Making estimates requires management to exercise significant judgment. It is at least reasonably possible that the estimate of the effect of a condition, situation, or set of circumstances that existed at the date of the financial statements, which management considered in formulating its estimate could change in the near term due to one or more future non-confirming events. Accordingly, the actual results could differ from those estimates. Significant estimates in the accompanying financial statements relate to net book value and depreciation expense of fixed assets, the recognition and disclosure of contingent liabilities and the collectability of accounts receivable.
Risks and Uncertainties
The Company’s operations are subject to significant risk and uncertainties including financial, operational, competition and potential risk of business failure. These risks may include increased competition, reduction in market demographic, closing of available products, geo-political risks, regulatory changes, or inability to continue operations in a specific region.
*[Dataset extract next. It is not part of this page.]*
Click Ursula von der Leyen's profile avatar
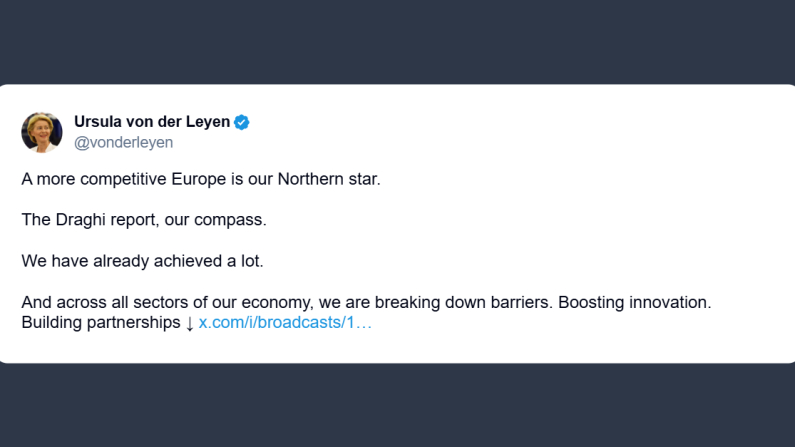The image size is (795, 447). coord(42,132)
Accounts Receivable and Allowance for Doubtful Accounts
The Company recognizes accounts receivable for commissions earned in connection with the services provided. The Company recognizes an allowance for doubtful accounts based on an analysis of current receivables aging and expected future write-offs, as well as an assessment of specific identifiable customer accounts considered at risk or uncollectible.
Cheshire Trafford U.K. Limited
Notes to Financial Statements
December 31, 2017 and 2016
Cash Equivalents
The Company considers all highly liquid investments with an original maturity of three months or less to be cash equivalents. At December 31, 2017 and 2016, the Company had no cash equivalents.
Fixed Assets
Fixed assets are stated at cost of acquisition less accumulated depreciation. Depreciation is determined by the straight-line depreciation method over the estimated useful lives of the assets. Cost of improvements that substantially extend the useful lives of assets are capitalized. Repairs and maintenance expenses are charged to expense when incurred. In case of sale or disposal of an asset, the cost and related accumulated depreciation are removed from the financial statements.
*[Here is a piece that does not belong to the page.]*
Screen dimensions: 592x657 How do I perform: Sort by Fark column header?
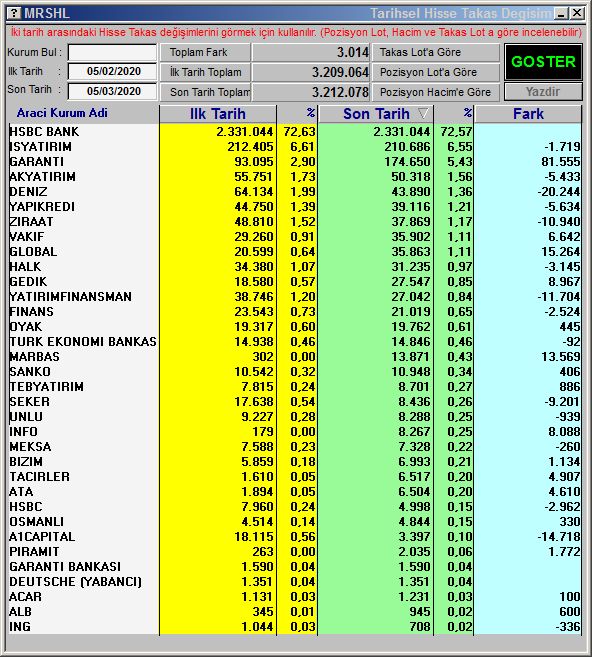tap(528, 114)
Useful lives of the fixed assets are as follows:
Fixtures and fittings | 10 years |
Computer equipment | 3 years |
Impairment of Long-Lived Assets
The Company reviews long-lived assets, such as property and equipment for impairment whenever events or changes in circumstances indicate that the carrying amount of an asset may not be recoverable. Recoverability of assets to be held and used is measured by a comparison of the carrying amount of an asset to estimated undiscounted future cash flows expected to be generated by the asset. If the carrying amount of an asset exceeds its estimated future cash flows, an impairment charge is recognized by the amount by which the carrying amount of the asset exceeds the fair value of the asset. Assets to be disposed of by sale would be separately presented in the balance sheet and reported at the lower of the carrying amount or fair value less costs to sell, and are no longer depreciated. The assets and liabilities of a group classified as held for sale would be presented separately in the appropriate asset and liability sections of the balance sheet. There were no assets or liabilities held for sale at December 31, 2017 and 2016.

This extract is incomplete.